┌────────
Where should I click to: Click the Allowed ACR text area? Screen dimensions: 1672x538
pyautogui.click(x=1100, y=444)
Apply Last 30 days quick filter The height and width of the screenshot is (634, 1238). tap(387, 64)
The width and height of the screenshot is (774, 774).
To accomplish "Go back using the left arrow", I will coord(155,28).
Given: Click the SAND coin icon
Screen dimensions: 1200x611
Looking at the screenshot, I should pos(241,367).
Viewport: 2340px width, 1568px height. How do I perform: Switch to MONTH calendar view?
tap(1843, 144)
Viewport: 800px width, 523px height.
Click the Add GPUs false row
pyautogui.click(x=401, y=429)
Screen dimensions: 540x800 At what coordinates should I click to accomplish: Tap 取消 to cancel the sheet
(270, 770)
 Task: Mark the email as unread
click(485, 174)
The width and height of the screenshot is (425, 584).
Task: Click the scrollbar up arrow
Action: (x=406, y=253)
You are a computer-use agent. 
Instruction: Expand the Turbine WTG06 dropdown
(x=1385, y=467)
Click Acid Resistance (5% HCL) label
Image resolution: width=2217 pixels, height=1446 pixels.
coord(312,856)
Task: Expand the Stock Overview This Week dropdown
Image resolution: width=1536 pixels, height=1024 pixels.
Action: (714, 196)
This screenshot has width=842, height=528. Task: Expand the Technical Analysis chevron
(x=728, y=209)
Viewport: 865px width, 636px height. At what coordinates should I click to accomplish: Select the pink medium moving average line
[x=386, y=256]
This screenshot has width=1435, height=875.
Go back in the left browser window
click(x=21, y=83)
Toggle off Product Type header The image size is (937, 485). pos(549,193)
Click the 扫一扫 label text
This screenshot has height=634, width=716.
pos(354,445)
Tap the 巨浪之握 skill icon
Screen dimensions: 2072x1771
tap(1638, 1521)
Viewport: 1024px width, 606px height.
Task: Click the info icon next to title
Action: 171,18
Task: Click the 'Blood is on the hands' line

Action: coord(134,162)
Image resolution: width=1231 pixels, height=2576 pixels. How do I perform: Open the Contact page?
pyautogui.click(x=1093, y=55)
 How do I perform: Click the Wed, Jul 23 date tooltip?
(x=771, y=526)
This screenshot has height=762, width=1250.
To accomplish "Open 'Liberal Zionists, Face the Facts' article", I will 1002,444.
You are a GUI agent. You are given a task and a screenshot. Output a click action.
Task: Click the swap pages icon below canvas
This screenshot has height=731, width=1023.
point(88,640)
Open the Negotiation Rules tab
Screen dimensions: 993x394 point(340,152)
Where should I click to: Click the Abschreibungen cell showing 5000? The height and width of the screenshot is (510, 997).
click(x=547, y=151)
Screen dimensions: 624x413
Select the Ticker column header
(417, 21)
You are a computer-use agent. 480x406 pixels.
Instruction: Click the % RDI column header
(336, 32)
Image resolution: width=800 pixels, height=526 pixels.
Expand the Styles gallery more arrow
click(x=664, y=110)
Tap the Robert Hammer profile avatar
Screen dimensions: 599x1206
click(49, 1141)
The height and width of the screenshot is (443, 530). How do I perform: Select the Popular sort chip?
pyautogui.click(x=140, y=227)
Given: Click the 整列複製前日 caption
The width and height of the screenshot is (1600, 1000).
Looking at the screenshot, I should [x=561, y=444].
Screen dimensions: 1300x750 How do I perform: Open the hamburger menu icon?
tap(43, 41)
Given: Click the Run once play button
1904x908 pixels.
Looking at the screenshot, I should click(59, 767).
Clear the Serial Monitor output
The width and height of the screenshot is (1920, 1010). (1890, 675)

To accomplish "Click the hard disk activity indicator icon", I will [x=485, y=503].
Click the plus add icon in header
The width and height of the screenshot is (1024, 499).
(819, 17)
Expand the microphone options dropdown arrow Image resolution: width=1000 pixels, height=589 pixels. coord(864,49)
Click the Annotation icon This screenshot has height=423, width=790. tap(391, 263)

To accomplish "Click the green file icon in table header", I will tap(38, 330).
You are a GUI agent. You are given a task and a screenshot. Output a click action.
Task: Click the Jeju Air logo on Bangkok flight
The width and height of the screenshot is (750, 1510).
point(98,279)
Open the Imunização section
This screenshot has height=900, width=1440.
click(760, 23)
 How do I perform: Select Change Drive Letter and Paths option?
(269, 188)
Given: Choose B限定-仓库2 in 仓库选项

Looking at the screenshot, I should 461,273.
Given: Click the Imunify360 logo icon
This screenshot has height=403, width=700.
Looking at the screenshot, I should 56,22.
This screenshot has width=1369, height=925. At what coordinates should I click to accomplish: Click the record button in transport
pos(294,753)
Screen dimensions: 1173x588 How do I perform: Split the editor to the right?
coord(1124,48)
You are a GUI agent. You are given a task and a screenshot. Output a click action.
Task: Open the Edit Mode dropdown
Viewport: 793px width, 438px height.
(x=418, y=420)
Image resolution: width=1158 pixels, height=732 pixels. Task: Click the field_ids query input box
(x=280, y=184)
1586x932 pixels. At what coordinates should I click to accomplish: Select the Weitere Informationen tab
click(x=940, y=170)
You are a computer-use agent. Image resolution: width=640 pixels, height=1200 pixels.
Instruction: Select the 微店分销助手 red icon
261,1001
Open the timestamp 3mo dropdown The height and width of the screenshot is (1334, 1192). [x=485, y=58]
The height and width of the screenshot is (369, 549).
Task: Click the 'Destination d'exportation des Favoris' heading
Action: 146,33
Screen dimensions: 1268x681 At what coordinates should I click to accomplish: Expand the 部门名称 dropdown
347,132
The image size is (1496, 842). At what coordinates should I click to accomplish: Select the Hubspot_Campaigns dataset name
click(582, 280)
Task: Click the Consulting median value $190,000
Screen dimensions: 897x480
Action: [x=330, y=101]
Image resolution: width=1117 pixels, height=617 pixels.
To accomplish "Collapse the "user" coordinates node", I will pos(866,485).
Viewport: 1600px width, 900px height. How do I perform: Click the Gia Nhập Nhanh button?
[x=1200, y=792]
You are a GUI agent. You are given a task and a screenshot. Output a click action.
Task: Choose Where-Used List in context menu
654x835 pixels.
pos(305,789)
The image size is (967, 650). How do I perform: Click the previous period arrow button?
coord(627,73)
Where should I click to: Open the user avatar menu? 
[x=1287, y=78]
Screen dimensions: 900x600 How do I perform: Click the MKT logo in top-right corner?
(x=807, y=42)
└────────
» What the exercise asks
Reproduce, with no other lines, the run of lines that begins with the one containing "Screen dimensions: 897x480" and ends with the last line of the material.

» Answer to the problem
Screen dimensions: 897x480
Action: [x=330, y=101]
Image resolution: width=1117 pixels, height=617 pixels.
To accomplish "Collapse the "user" coordinates node", I will pos(866,485).
Viewport: 1600px width, 900px height. How do I perform: Click the Gia Nhập Nhanh button?
[x=1200, y=792]
You are a GUI agent. You are given a task and a screenshot. Output a click action.
Task: Choose Where-Used List in context menu
654x835 pixels.
pos(305,789)
The image size is (967, 650). How do I perform: Click the previous period arrow button?
coord(627,73)
Where should I click to: Open the user avatar menu? 
[x=1287, y=78]
Screen dimensions: 900x600 How do I perform: Click the MKT logo in top-right corner?
(x=807, y=42)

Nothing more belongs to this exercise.